So, what’s the best way to commemorate this month? Or to be precise, this week? If you don’t know what I am talking about, this post (and the coming ones) are definitely for you…So, to mark this “Harry Potter Week”, and since I didn’t really review the book series in my “review” last time, I will be reviewing each book in the series every day of the book. Which should put me in position to tell you about Book 7 on Sunday (what? The book comes out on Saturday).
So, let’s start with Year 1, Book 1, The First One, the one where it all started… “Harry Potter and the Philosopher’s Stone” by J. K. Rowling…
The Dursleys are your average, down the road normal British family, with a small kid, the dad in a big position in a company and mother a housewife. Of course, in their quest for “normality”, they do their best to forget that Mrs. Dursley has a sister who is “abnormal”, even “weird”. What they can’t ignore is that somebody leaves their orphaned nephew on their doorstep in the night. Of course, what they can do is to treat the kid as an unwanted slave, treating him as something the cat dragged him (which is pretty much close to the truth, considering).
So, when Harry Potter reaches age of 11, he is very surprised to know that he is a wizard, his parents were magical, he has a place in the most prestigious magical school the moment he was born, and above all, he is one of those people wizard kids grow up hearing about. Going to Hogwarts, he meets his first friend (later friends), nice teachers, strict teachers, teachers who hate him, Hagrid the gamekeeper who loves him as a little brother, if not a beloved nephew, and a Headmaster who is the most powerful wizard of all times, yet likes his jokes like everybody else.
But then, there’s a secret in Hogwarts (well, a specific secret) and somebody is trying to steal it. The dark wizard who killed Harry’s parents (and “died” trying to kill Harry) is not exactly dead, and is just waiting to come back. Now, it’s up to Harry, Ron and Hermione to stop Lord Voldemort from coming back again.

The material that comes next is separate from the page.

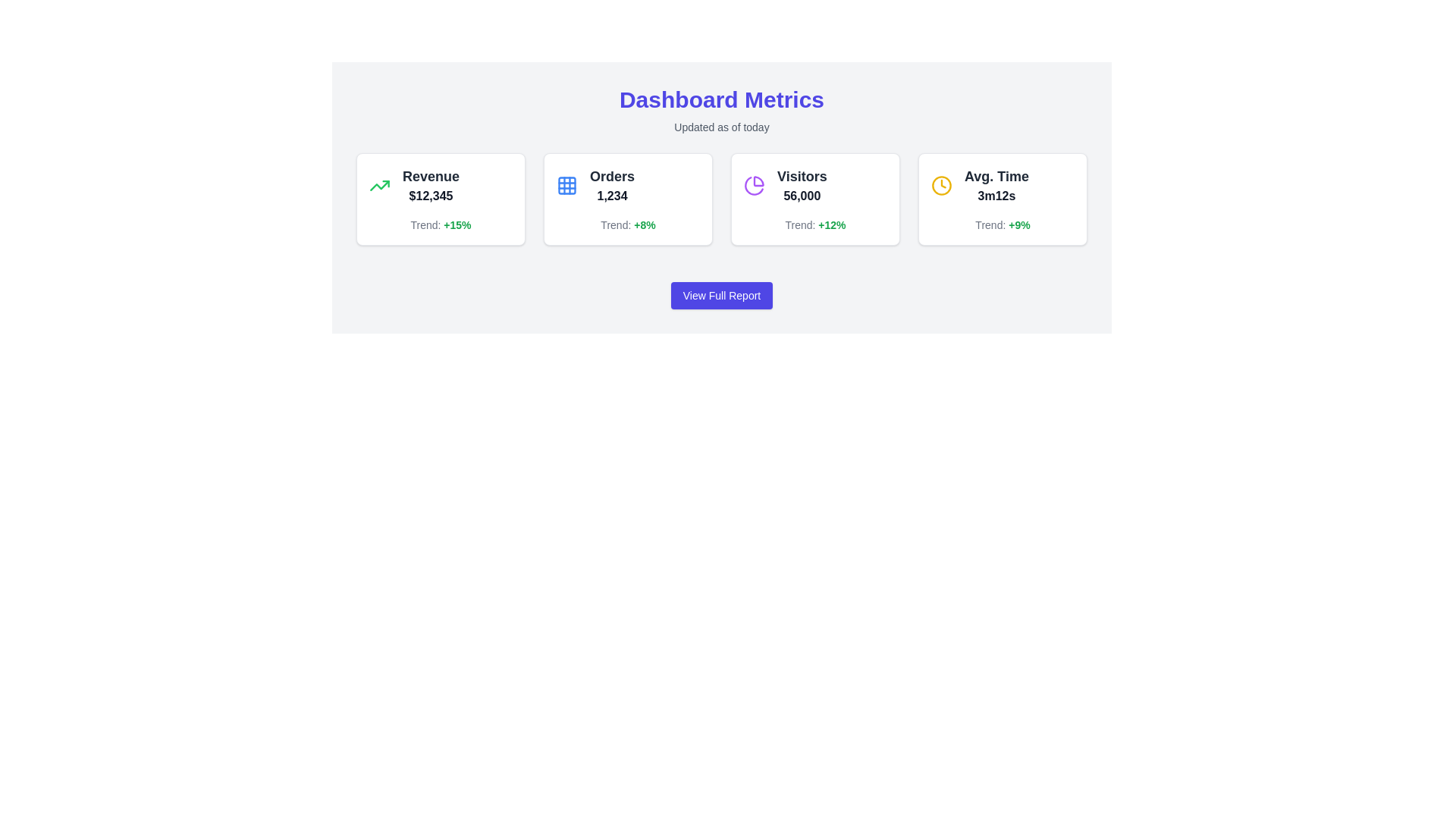 The width and height of the screenshot is (1456, 819). I want to click on the purple pie chart segment within the 'Visitors' metric card in the dashboard, so click(758, 180).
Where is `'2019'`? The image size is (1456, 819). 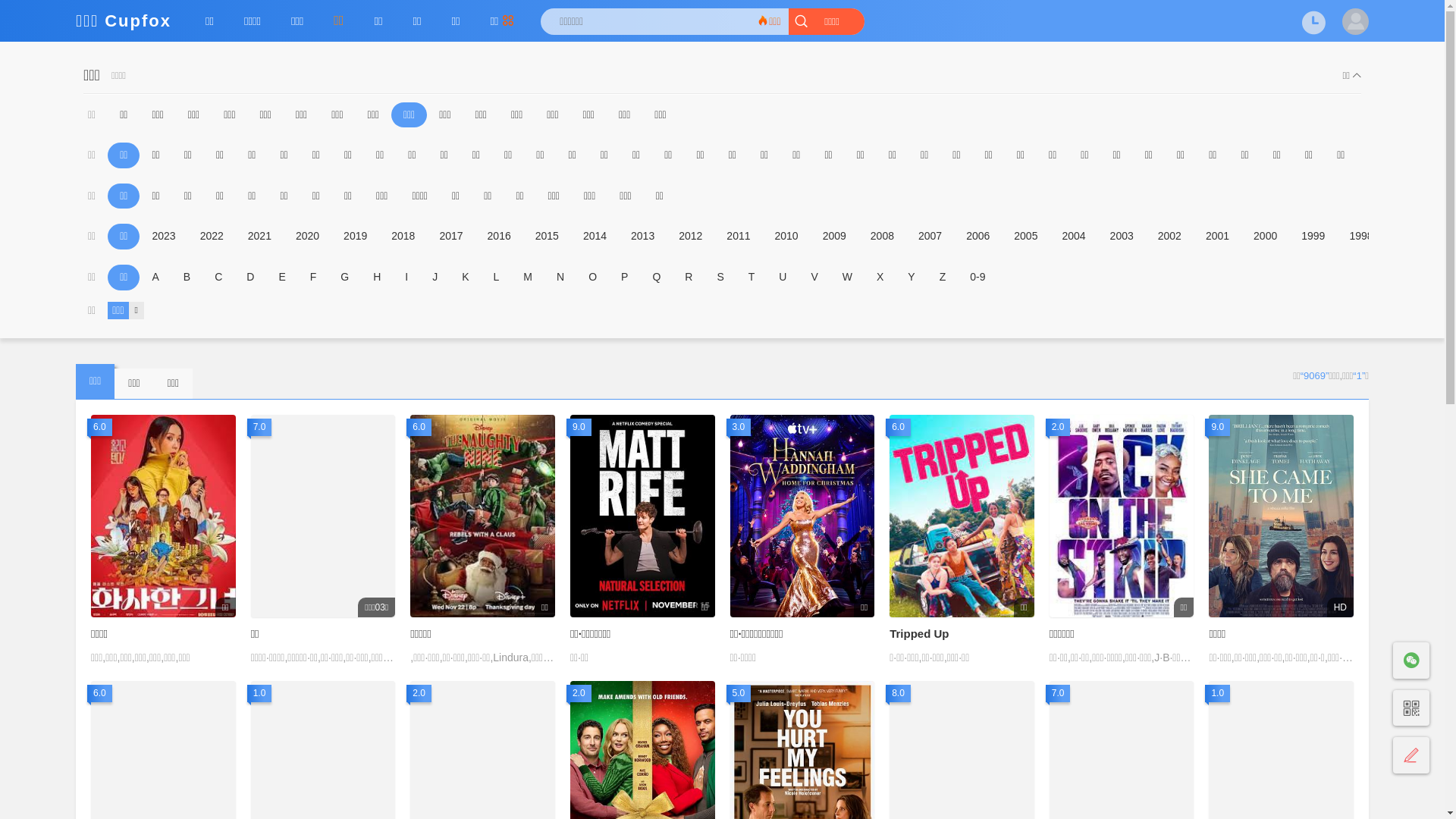
'2019' is located at coordinates (354, 237).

The main thing the book does is to set the tone for the entire series. We meet Harry, a young man orphaned at the age of 1, living with his aunt’s family who treat him worse than a slave, and hence when he hears that he is a wizard, and a very famous one at that (Hermione claims to know all about him, which is more that he can say), his first reaction is, “Who? Me?”. And he spends a lot of time wondering about whether they are mistaken in him, how he will fare in the school with all wizards… all in all, a very normal, polite, if slightly less confident kid.
Which is diametrically opposite from how his spoiled-beyond-words cousin Dudley, or his arch-enemy in the school, Draco Malfoy (who is not less spoiled than Dudley) would have reacted.
Harry’s best friend, Ron Weasley is second-youngest kid in a wizarding family with 7 kids. With a head boy, a Quiddich captain, a prefect and the Troblemakers-at-Chief of Hogwarts in the family, it is a lot to live up to for him. But he comes really into his “inheritance” by living the adventures with Harry, least of which is winning “the best Chess game in Hogwart’s history”.
The last member of the trio, Hermione Granger is a muggle-born bookworm who has read all the study books (and then some) before school year starts, and takes out pavement-slab-sized books as “light reading”. So, it is not a surprise that at first she vexes everybody and anybody with her “know-it-all” attitude. But of course, doing some things makes you best of friends, and “defeating a mountain troll” is easily one of them.
We of course meet the teachers, who have a lot of role to play, with the sinister Prof. Snape as the guy who hates Harry (because Harry’s dad once saved his life), the stuttering Prof. Quirrell who is hiding a big secret under his turban, and the strict Prof. McGonagall, whom we meet right at the start. Last but not the least, is Prof. Dumbledore, the most powerful wizard of the times, and the “coolest” one at that.
We also hear from or meet characters like Ginny Weasley, Sirius Black and Firenze the centaur who play a lot more role in the series later, along with hints spread thoughout the book whose real meaning we know in later books. Like Harry talking to a boa constrictor in the zoo, or Harry’s mother dying to save him, giving him a protection.
I have omitted a lot of characters, plot points and jokes from here. But at the end of it all, the book is really about a young boy finding his own place in the world of his own, a world he never knew existed, and about love, sacrifice, friendship and standing up for your friends and your beliefs.
Quote of The Day:
That is one of my more brilliant ideas. And between you and me, that is saying something.